BRIEF:
Can you format the rows from the line containing "Identify the location of Industrial." through the line containing "center [1603, 526]." as a numbered list, omitting any blank lines?

-=-=-

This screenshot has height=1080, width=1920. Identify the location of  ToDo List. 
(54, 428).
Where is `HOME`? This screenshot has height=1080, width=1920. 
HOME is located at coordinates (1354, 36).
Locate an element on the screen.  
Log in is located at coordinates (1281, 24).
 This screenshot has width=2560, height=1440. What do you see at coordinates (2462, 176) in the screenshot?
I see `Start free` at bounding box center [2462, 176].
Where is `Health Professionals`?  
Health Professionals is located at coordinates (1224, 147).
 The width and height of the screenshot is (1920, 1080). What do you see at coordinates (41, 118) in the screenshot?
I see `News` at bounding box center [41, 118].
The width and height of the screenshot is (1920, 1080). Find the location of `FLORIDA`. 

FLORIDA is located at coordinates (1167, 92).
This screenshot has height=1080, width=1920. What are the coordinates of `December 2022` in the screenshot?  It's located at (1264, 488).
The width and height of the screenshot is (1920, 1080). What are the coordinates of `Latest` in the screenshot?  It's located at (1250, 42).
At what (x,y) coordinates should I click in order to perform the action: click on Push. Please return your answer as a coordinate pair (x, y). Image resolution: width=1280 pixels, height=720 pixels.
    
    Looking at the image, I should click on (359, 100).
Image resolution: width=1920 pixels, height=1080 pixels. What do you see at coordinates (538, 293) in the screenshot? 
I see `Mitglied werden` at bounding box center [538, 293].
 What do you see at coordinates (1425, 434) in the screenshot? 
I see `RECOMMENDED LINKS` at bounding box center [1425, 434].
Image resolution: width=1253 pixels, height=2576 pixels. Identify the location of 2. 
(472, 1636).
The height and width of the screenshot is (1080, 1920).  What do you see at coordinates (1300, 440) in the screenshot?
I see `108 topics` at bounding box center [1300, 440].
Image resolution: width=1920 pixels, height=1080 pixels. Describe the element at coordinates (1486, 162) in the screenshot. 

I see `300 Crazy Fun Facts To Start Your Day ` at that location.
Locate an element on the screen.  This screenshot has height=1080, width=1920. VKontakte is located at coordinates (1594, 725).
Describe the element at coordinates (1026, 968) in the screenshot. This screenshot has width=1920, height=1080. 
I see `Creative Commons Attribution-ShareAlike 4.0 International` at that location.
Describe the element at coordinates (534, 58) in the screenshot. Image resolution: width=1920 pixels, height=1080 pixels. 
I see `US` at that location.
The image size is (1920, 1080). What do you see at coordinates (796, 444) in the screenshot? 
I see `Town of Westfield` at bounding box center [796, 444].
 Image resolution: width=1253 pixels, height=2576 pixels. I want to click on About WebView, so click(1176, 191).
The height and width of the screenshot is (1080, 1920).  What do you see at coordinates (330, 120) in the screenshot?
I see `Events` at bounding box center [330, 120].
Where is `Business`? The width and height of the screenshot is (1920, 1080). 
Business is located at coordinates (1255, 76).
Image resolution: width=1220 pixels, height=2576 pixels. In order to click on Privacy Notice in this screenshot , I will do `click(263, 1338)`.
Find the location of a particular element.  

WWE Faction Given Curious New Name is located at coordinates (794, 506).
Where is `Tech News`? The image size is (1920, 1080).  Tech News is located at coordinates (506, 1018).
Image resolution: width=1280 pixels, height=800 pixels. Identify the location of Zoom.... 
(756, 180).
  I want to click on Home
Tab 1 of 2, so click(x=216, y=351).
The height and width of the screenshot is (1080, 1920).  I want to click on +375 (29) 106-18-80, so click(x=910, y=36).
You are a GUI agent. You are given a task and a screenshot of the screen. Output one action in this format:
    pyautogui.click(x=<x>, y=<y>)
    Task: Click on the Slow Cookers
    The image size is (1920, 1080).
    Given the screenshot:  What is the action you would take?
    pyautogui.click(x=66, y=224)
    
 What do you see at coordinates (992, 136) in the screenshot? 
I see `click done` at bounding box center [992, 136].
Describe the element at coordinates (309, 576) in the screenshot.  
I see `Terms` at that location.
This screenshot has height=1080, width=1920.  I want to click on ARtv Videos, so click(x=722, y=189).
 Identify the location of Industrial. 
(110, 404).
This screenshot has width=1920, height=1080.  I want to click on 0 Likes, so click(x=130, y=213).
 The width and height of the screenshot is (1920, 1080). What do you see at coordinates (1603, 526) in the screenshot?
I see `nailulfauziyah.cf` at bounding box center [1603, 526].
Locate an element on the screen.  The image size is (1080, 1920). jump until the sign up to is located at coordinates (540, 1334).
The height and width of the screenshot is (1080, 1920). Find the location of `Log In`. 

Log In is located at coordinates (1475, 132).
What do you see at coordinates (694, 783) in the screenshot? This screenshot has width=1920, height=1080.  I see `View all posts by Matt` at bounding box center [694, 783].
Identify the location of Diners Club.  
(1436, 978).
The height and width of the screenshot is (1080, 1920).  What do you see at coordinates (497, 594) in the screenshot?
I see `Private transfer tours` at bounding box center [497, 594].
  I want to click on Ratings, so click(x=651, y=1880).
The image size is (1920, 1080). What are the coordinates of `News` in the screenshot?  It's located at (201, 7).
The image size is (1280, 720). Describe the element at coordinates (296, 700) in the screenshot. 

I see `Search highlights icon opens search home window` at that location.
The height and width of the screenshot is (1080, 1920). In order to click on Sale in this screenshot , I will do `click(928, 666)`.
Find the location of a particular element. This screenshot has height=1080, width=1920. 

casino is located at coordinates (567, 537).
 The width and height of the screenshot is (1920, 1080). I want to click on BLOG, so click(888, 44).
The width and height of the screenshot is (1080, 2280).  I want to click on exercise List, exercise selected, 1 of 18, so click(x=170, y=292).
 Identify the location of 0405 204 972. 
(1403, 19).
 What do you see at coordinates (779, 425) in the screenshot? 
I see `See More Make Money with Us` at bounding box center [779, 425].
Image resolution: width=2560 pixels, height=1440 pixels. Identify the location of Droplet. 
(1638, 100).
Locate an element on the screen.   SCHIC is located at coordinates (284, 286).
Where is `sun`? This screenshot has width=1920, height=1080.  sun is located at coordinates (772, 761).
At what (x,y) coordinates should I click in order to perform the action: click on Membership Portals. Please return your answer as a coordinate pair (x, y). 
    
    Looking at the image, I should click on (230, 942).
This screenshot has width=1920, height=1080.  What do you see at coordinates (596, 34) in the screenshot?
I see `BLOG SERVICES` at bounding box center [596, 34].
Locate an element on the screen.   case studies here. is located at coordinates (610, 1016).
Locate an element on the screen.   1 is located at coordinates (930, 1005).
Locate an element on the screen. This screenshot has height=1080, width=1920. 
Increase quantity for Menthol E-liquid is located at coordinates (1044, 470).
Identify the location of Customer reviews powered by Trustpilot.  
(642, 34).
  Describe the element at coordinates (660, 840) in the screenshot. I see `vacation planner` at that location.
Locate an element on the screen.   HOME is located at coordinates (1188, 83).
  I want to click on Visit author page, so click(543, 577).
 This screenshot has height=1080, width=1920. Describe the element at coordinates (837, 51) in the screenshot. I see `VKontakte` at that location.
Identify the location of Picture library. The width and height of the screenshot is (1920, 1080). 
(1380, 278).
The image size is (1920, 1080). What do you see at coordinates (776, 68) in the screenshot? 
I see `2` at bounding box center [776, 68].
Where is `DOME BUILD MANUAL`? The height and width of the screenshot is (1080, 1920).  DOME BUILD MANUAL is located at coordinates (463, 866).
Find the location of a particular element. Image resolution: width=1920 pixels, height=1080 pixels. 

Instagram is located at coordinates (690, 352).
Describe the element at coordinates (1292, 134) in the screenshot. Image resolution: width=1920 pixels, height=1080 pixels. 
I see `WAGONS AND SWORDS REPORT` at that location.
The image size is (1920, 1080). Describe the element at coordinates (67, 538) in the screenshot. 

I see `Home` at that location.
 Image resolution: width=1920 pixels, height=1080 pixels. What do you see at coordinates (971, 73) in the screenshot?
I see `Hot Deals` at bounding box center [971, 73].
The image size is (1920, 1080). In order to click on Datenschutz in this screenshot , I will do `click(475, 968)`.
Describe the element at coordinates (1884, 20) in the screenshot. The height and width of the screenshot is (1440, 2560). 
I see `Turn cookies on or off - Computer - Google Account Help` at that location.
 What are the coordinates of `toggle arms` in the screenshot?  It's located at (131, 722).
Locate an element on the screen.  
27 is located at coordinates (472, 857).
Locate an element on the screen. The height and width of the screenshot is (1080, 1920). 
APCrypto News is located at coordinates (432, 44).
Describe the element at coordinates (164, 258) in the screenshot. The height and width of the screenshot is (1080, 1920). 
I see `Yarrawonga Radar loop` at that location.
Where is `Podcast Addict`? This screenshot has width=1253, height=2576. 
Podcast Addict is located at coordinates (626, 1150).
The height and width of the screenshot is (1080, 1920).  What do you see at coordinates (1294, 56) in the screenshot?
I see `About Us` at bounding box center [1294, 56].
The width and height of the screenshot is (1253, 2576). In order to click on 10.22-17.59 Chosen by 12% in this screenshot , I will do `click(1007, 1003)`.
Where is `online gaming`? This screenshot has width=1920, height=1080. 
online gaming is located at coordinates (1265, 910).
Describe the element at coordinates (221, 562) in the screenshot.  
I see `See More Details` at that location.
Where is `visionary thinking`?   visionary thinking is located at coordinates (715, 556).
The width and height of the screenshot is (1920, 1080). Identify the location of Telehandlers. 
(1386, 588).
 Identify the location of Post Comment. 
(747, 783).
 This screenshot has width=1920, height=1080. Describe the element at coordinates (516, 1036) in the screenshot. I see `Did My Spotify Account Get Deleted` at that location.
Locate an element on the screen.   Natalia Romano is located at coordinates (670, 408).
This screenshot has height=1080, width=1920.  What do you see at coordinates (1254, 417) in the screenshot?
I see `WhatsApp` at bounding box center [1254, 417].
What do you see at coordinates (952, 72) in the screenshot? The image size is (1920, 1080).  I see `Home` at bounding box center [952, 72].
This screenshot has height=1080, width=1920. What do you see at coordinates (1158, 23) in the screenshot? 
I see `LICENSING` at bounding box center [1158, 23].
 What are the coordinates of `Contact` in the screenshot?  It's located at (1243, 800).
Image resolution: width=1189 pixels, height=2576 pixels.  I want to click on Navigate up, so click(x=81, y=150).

-=-=-

ANSWER IN FULL:
1.  Identify the location of Industrial. 
2. (110, 404).
3. This screenshot has width=1920, height=1080.  I want to click on 0 Likes, so click(x=130, y=213).
4.  The width and height of the screenshot is (1920, 1080). What do you see at coordinates (1603, 526) in the screenshot?
5. I see `nailulfauziyah.cf` at bounding box center [1603, 526].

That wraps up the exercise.